Fiona’s belongings are discovered on the bank of the Seine by Dom (Dominique Abel), a freespirited hobo. Dom dresses in Fiona’s clothes and with her money secures a table at an upmarket restaurant. However, unbeknownst to him, Fiona is at the same restaurant, and the pair share a romantic and exquisitely-choreographed dance before Fiona recognises that Dom is both wearing her sweater and carrying her handbag. Rumbled, Dom flees.

Fiona visits the police station but finds Dom waiting there with her backpack. After leaving the police station, Dom is told that Martha has passed away, and she makes her way to the funeral, followed by Dom. There, Dom is mistakenly asked to deliver a eulogy, which descends into a bizarre rant about the prejudices of the dead woman. However, after the funeral Fiona and Dom realises that the dead woman wasn’t Martha but was instead another woman named Marthe.

Fiona and Dom are separated, but Dom encounters Martha – unaware that she is Fiona’s aunt.

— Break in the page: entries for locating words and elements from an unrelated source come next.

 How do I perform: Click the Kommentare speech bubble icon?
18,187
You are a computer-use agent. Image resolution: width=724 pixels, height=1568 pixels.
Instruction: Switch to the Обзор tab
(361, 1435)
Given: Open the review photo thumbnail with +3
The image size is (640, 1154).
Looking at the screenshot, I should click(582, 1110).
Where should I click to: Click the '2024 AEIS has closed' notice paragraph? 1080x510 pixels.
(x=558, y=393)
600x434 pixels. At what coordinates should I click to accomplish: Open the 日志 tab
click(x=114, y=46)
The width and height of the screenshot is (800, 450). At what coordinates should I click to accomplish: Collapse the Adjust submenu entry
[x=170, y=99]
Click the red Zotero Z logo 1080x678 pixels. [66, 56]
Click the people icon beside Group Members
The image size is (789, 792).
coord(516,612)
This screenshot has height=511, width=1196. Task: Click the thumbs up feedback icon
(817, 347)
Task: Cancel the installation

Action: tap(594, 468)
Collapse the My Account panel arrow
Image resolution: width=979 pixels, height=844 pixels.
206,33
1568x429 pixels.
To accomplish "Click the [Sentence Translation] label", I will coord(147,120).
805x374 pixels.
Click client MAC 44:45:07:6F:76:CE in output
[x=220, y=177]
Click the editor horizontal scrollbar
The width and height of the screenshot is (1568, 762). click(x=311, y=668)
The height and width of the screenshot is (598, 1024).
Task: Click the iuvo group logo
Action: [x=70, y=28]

Dom offers Martha a place to sleep, in his tent by the Seine. Experiencing erotic dreams of Fiona, Dom makes love to Martha in his sleep. After this, Martha leaves Dom’s tent and wanders Paris. Dom and Fiona are eventually reunited and realise Martha has ascended to the top of the Eiffel Tower, and Fiona and Dom race to save Fiona’s beloved aunt.

The most recent feature film from ‘Abel and Gordon’ (Dominique Abel and Fiona Gordon), Lost in Paris exploits a similar vein of warm visual humour as the pair’s earlier features, L’iceberg (2005), Rumba (2008) and The Fairy (2011). Having met in the 1980s, Abel and Gordon established four stage shows which privileged physical comedy and burlesque; their fascination with this style of comedy was carried into their early short films and their feature films, of which L’iceberg was the first. Like their earlier screen work and their stage shows, Lost in Paris features many small nods to the world of silent comedy: in particular, Dom and Fiona’s climactic ascent of the Eiffel Tower, during which Fiona balances precariously on a ladder which becomes detached from the main frame of the structure, brings to mind the iconic sequence from Safety Last! in which Harold Lloyd climbs the façade of a building and hangs precariously from the hands of a skyscraper clock.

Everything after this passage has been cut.